Exercise objective:
Extract all of the entries below and reproduce every line unchanged, in its original order.

(Dataset excerpt)
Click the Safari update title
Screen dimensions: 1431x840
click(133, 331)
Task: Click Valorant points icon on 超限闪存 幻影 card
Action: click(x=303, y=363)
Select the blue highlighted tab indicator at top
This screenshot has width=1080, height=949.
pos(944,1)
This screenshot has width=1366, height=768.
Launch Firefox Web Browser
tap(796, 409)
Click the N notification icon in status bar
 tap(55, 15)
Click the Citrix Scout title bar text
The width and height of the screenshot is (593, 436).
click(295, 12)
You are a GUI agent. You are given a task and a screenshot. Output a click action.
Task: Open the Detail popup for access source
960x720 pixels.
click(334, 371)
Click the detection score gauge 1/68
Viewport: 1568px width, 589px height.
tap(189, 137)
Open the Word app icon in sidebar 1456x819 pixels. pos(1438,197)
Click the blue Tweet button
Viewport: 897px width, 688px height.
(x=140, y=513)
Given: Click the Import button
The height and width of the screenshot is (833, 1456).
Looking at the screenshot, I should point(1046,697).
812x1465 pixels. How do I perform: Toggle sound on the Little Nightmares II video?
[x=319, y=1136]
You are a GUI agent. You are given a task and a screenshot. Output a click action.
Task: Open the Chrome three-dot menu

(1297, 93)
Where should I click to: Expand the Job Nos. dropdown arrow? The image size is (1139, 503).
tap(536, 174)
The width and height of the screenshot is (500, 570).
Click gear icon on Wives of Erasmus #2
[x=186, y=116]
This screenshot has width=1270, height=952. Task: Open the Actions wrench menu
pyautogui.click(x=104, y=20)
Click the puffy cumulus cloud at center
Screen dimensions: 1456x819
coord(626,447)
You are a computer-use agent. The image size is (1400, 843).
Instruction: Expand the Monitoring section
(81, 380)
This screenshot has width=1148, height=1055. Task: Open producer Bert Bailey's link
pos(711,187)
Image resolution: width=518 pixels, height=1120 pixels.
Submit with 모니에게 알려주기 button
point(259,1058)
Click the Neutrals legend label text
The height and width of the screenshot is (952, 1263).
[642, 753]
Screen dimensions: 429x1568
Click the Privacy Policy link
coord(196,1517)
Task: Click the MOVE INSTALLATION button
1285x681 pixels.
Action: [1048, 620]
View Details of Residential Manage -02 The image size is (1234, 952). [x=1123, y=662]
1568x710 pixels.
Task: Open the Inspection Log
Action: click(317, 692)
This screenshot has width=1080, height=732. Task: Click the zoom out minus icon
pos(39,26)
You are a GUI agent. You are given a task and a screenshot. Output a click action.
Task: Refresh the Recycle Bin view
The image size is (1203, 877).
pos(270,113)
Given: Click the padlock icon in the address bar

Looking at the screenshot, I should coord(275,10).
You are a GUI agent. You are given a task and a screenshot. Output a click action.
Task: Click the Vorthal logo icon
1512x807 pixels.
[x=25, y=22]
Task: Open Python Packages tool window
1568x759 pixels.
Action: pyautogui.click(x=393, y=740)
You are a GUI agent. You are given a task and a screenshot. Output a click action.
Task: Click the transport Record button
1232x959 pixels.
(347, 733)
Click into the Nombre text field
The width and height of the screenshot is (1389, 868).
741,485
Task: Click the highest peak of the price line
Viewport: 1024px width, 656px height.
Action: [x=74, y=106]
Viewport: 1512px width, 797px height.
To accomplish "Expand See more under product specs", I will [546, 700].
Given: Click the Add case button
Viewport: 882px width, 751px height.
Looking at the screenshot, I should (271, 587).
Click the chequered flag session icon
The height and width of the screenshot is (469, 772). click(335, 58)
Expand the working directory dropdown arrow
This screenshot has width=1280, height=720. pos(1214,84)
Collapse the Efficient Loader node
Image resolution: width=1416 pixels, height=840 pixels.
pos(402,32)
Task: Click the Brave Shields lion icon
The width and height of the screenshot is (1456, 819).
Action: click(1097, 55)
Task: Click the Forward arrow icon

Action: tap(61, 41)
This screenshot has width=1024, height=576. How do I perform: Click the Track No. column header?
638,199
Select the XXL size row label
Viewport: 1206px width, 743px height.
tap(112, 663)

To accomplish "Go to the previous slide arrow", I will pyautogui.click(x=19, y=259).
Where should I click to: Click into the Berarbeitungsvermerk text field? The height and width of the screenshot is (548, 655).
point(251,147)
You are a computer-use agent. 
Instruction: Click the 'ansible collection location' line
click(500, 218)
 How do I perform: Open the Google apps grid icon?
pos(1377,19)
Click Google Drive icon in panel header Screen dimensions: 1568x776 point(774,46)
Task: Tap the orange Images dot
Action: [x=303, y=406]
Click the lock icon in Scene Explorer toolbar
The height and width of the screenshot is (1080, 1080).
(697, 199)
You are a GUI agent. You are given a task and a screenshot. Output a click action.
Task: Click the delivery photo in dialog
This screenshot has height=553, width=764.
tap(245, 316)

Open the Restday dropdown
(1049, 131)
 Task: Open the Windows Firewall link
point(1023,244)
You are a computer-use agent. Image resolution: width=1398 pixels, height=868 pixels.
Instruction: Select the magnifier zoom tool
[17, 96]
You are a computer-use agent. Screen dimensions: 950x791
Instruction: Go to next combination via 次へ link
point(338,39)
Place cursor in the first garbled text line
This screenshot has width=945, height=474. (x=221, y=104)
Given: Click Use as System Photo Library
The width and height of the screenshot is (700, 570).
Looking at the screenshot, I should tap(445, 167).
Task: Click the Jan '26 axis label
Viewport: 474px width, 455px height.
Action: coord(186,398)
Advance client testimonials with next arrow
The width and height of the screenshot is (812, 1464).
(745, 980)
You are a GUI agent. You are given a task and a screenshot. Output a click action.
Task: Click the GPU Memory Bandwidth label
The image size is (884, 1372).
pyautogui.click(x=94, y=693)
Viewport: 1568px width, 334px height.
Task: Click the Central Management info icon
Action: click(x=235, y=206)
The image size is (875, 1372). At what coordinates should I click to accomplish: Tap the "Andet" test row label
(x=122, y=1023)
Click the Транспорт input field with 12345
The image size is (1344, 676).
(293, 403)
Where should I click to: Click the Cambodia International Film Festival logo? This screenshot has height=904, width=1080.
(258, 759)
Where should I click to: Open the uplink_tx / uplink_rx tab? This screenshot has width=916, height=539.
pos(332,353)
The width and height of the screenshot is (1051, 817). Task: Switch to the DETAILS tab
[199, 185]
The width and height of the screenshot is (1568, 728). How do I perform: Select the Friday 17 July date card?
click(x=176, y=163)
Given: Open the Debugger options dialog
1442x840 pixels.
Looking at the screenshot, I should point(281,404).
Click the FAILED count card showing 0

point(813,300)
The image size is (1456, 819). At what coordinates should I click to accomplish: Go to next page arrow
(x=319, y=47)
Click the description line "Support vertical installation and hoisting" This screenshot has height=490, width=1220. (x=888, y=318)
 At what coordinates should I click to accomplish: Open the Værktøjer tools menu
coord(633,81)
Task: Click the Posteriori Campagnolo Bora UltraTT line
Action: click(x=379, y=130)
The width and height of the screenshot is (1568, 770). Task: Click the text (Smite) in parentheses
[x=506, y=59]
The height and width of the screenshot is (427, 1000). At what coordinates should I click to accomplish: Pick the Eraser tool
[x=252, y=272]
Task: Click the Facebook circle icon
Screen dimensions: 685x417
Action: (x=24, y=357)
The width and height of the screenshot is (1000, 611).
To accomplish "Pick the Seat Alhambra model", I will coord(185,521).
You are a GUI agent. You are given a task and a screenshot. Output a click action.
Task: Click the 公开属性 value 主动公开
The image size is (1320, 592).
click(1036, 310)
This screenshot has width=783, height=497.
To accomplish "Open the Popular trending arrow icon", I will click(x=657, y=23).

Response:
Click the Safari update title
Screen dimensions: 1431x840
click(133, 331)
Task: Click Valorant points icon on 超限闪存 幻影 card
Action: click(x=303, y=363)
Select the blue highlighted tab indicator at top
This screenshot has width=1080, height=949.
pos(944,1)
This screenshot has width=1366, height=768.
Launch Firefox Web Browser
tap(796, 409)
Click the N notification icon in status bar
 tap(55, 15)
Click the Citrix Scout title bar text
The width and height of the screenshot is (593, 436).
click(295, 12)
You are a GUI agent. You are given a task and a screenshot. Output a click action.
Task: Open the Detail popup for access source
960x720 pixels.
click(334, 371)
Click the detection score gauge 1/68
Viewport: 1568px width, 589px height.
tap(189, 137)
Open the Word app icon in sidebar 1456x819 pixels. pos(1438,197)
Click the blue Tweet button
Viewport: 897px width, 688px height.
(x=140, y=513)
Given: Click the Import button
The height and width of the screenshot is (833, 1456).
Looking at the screenshot, I should point(1046,697).
812x1465 pixels. How do I perform: Toggle sound on the Little Nightmares II video?
[x=319, y=1136]
You are a GUI agent. You are given a task and a screenshot. Output a click action.
Task: Open the Chrome three-dot menu

(1297, 93)
Where should I click to: Expand the Job Nos. dropdown arrow? The image size is (1139, 503).
tap(536, 174)
The width and height of the screenshot is (500, 570).
Click gear icon on Wives of Erasmus #2
[x=186, y=116]
This screenshot has width=1270, height=952. Task: Open the Actions wrench menu
pyautogui.click(x=104, y=20)
Click the puffy cumulus cloud at center
Screen dimensions: 1456x819
coord(626,447)
You are a computer-use agent. The image size is (1400, 843).
Instruction: Expand the Monitoring section
(81, 380)
This screenshot has width=1148, height=1055. Task: Open producer Bert Bailey's link
pos(711,187)
Image resolution: width=518 pixels, height=1120 pixels.
Submit with 모니에게 알려주기 button
point(259,1058)
Click the Neutrals legend label text
The height and width of the screenshot is (952, 1263).
[642, 753]
Screen dimensions: 429x1568
Click the Privacy Policy link
coord(196,1517)
Task: Click the MOVE INSTALLATION button
1285x681 pixels.
Action: [1048, 620]
View Details of Residential Manage -02 The image size is (1234, 952). [x=1123, y=662]
1568x710 pixels.
Task: Open the Inspection Log
Action: click(317, 692)
This screenshot has width=1080, height=732. Task: Click the zoom out minus icon
pos(39,26)
You are a GUI agent. You are given a task and a screenshot. Output a click action.
Task: Refresh the Recycle Bin view
The image size is (1203, 877).
pos(270,113)
Given: Click the padlock icon in the address bar

Looking at the screenshot, I should coord(275,10).
You are a GUI agent. You are given a task and a screenshot. Output a click action.
Task: Click the Vorthal logo icon
1512x807 pixels.
[x=25, y=22]
Task: Open Python Packages tool window
1568x759 pixels.
Action: pyautogui.click(x=393, y=740)
You are a GUI agent. You are given a task and a screenshot. Output a click action.
Task: Click the transport Record button
1232x959 pixels.
(347, 733)
Click into the Nombre text field
The width and height of the screenshot is (1389, 868).
741,485
Task: Click the highest peak of the price line
Viewport: 1024px width, 656px height.
Action: [x=74, y=106]
Viewport: 1512px width, 797px height.
To accomplish "Expand See more under product specs", I will [546, 700].
Given: Click the Add case button
Viewport: 882px width, 751px height.
Looking at the screenshot, I should (271, 587).
Click the chequered flag session icon
The height and width of the screenshot is (469, 772). click(335, 58)
Expand the working directory dropdown arrow
This screenshot has width=1280, height=720. pos(1214,84)
Collapse the Efficient Loader node
Image resolution: width=1416 pixels, height=840 pixels.
pos(402,32)
Task: Click the Brave Shields lion icon
The width and height of the screenshot is (1456, 819).
Action: click(1097, 55)
Task: Click the Forward arrow icon

Action: tap(61, 41)
This screenshot has width=1024, height=576. How do I perform: Click the Track No. column header?
638,199
Select the XXL size row label
Viewport: 1206px width, 743px height.
tap(112, 663)

To accomplish "Go to the previous slide arrow", I will pyautogui.click(x=19, y=259).
Where should I click to: Click into the Berarbeitungsvermerk text field? The height and width of the screenshot is (548, 655).
point(251,147)
You are a computer-use agent. 
Instruction: Click the 'ansible collection location' line
click(500, 218)
 How do I perform: Open the Google apps grid icon?
pos(1377,19)
Click Google Drive icon in panel header Screen dimensions: 1568x776 point(774,46)
Task: Tap the orange Images dot
Action: [x=303, y=406]
Click the lock icon in Scene Explorer toolbar
The height and width of the screenshot is (1080, 1080).
(697, 199)
You are a GUI agent. You are given a task and a screenshot. Output a click action.
Task: Click the delivery photo in dialog
This screenshot has height=553, width=764.
tap(245, 316)

Open the Restday dropdown
(1049, 131)
 Task: Open the Windows Firewall link
point(1023,244)
You are a computer-use agent. Image resolution: width=1398 pixels, height=868 pixels.
Instruction: Select the magnifier zoom tool
[17, 96]
You are a computer-use agent. Screen dimensions: 950x791
Instruction: Go to next combination via 次へ link
point(338,39)
Place cursor in the first garbled text line
This screenshot has width=945, height=474. (x=221, y=104)
Given: Click Use as System Photo Library
The width and height of the screenshot is (700, 570).
Looking at the screenshot, I should tap(445, 167).
Task: Click the Jan '26 axis label
Viewport: 474px width, 455px height.
Action: coord(186,398)
Advance client testimonials with next arrow
The width and height of the screenshot is (812, 1464).
(745, 980)
You are a GUI agent. You are given a task and a screenshot. Output a click action.
Task: Click the GPU Memory Bandwidth label
The image size is (884, 1372).
pyautogui.click(x=94, y=693)
Viewport: 1568px width, 334px height.
Task: Click the Central Management info icon
Action: click(x=235, y=206)
The image size is (875, 1372). At what coordinates should I click to accomplish: Tap the "Andet" test row label
(x=122, y=1023)
Click the Транспорт input field with 12345
The image size is (1344, 676).
(293, 403)
Where should I click to: Click the Cambodia International Film Festival logo? This screenshot has height=904, width=1080.
(258, 759)
Where should I click to: Open the uplink_tx / uplink_rx tab? This screenshot has width=916, height=539.
pos(332,353)
The width and height of the screenshot is (1051, 817). Task: Switch to the DETAILS tab
[199, 185]
The width and height of the screenshot is (1568, 728). How do I perform: Select the Friday 17 July date card?
click(x=176, y=163)
Given: Open the Debugger options dialog
1442x840 pixels.
Looking at the screenshot, I should point(281,404).
Click the FAILED count card showing 0

point(813,300)
The image size is (1456, 819). At what coordinates should I click to accomplish: Go to next page arrow
(x=319, y=47)
Click the description line "Support vertical installation and hoisting" This screenshot has height=490, width=1220. (x=888, y=318)
 At what coordinates should I click to accomplish: Open the Værktøjer tools menu
coord(633,81)
Task: Click the Posteriori Campagnolo Bora UltraTT line
Action: click(x=379, y=130)
The width and height of the screenshot is (1568, 770). Task: Click the text (Smite) in parentheses
[x=506, y=59]
The height and width of the screenshot is (427, 1000). At what coordinates should I click to accomplish: Pick the Eraser tool
[x=252, y=272]
Task: Click the Facebook circle icon
Screen dimensions: 685x417
Action: (x=24, y=357)
The width and height of the screenshot is (1000, 611).
To accomplish "Pick the Seat Alhambra model", I will coord(185,521).
You are a GUI agent. You are given a task and a screenshot. Output a click action.
Task: Click the 公开属性 value 主动公开
The image size is (1320, 592).
click(1036, 310)
This screenshot has width=783, height=497.
To accomplish "Open the Popular trending arrow icon", I will click(x=657, y=23).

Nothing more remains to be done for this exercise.